#### 原文
ロシア宇宙主義についてのノート・調べものメモ

ロシアの宇宙主義者たちノート, 参考資料

バガヴァッド・ギーター 第12章


George Youngは「4.2 ヘシカズムの二人の偉大なロシアの聖人」で、サロフのセラフィムの提示する考えと、バガヴァッド・ギーター第12章の類似性を指摘している。
We cannot help but note how similar this passage is to the one describing the enlightenment Arjuna receives from Krishna in Book 12 of the Bhagavad Gita.

この一節が、バガヴァッド ギーターの第12章で、アルジュナがクリシュナから悟りの説明を受けている一節といかに似ているか留意しておこう。

[George Young: "4.2 Hesychasm; Two Great Russian Saints" in "The Russian Cosmists", 2012]

比較のため、以下に日本語訳をメモしておく;
バガヴァッド・ギーター 第12章

アルジュナはいった。
このようにたえずつとめて、誠信をささげておん身を信奉する者と、不滅の非顕現者(を信奉する者)のうちで、より実修(ヨーガ)の通暁した者はいずれでしょうか。(1)

聖バガヴァットはいった。
意(マナス)をわたしに向け、つねに実修を修めて、最高の信心をそなえてわたしを信奉する者は、最もよく実修を修めた者と、わたしには考えられる。(2)
########
#### 提供資料
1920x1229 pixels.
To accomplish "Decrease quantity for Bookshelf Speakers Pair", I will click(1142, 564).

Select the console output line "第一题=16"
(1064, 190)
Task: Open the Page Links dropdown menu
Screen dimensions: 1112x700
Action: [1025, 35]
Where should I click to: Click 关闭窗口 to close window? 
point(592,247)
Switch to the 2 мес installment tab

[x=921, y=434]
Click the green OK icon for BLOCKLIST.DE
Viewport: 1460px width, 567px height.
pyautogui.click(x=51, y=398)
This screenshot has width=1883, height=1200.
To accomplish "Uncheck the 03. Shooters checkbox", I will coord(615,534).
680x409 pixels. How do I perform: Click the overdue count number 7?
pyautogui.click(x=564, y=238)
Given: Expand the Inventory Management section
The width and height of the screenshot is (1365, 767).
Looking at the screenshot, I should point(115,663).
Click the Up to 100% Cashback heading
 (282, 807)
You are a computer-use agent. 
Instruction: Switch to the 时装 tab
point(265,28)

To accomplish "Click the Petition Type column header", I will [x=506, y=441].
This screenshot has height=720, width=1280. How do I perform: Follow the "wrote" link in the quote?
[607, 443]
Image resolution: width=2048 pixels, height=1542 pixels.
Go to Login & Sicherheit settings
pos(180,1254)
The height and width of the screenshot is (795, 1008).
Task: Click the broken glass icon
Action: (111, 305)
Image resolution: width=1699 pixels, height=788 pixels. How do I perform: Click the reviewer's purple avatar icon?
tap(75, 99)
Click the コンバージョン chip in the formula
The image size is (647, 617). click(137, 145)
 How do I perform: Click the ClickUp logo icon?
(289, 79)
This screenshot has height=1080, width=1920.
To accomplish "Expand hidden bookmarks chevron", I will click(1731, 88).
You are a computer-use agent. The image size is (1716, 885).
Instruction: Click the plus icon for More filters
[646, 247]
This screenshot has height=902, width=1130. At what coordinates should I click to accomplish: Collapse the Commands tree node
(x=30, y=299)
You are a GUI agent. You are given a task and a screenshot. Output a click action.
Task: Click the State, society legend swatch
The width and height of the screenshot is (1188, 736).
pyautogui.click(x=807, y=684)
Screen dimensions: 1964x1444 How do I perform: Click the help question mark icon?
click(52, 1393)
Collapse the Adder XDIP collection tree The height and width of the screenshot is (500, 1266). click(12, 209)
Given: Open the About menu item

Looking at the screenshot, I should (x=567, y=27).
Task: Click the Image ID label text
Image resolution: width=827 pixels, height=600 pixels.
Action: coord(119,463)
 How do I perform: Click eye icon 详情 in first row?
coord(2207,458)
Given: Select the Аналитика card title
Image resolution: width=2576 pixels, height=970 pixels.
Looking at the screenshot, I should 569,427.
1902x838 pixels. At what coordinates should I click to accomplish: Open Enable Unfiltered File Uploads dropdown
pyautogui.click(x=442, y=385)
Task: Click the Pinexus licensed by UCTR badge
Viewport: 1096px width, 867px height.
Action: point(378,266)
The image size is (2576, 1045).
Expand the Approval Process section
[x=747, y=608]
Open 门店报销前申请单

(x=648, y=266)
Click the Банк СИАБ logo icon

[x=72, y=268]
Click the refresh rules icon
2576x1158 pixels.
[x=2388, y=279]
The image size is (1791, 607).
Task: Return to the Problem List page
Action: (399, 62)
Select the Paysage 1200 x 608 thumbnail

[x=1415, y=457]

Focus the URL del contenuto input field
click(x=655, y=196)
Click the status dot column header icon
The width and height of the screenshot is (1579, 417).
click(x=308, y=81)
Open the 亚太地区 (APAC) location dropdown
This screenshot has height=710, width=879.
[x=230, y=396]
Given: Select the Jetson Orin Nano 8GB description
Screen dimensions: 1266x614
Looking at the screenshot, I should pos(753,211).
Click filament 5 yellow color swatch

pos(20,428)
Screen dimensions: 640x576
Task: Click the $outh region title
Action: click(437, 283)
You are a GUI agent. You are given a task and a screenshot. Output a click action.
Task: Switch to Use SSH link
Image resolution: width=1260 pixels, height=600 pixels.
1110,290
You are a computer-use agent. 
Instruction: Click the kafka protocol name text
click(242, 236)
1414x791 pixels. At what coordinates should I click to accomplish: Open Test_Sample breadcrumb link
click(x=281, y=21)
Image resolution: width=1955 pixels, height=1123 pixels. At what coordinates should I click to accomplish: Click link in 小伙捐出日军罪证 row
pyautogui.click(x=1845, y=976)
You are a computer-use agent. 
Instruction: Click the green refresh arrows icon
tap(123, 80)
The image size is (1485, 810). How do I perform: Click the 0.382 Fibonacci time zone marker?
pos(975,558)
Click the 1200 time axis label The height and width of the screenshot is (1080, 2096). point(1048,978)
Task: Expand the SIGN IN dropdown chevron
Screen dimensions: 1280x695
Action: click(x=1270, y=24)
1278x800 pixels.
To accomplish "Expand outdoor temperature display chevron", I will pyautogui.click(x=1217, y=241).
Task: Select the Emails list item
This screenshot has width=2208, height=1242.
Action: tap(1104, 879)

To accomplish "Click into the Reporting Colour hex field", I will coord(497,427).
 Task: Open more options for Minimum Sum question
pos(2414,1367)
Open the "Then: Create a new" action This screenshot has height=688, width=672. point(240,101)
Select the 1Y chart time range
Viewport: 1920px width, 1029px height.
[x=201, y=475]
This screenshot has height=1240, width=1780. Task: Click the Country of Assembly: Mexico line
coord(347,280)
########
* _作業内容_:
(1) ロシア宇宙主義のメモによれば、George Youngはサロフのセラフィムの考えがバガヴァッド・ギーターの第何章と類似していると指摘していますか。
(2) ロシア宇宙主義のメモのうち、「We cannot help」から始まり「に似ているか留意しておこう。」で終わる部分を、「悟り」を「啓示」に改めて示してください。

* _作業結果_:
(1) 第12章です。

(2)
We cannot help but note how similar this passage is to the one describing the enlightenment Arjuna receives from Krishna in Book 12 of the Bhagavad Gita.

この一節が、バガヴァッド ギーターの第12章で、アルジュナがクリシュナから啓示の説明を受けている一節といかに似ているか留意しておこう。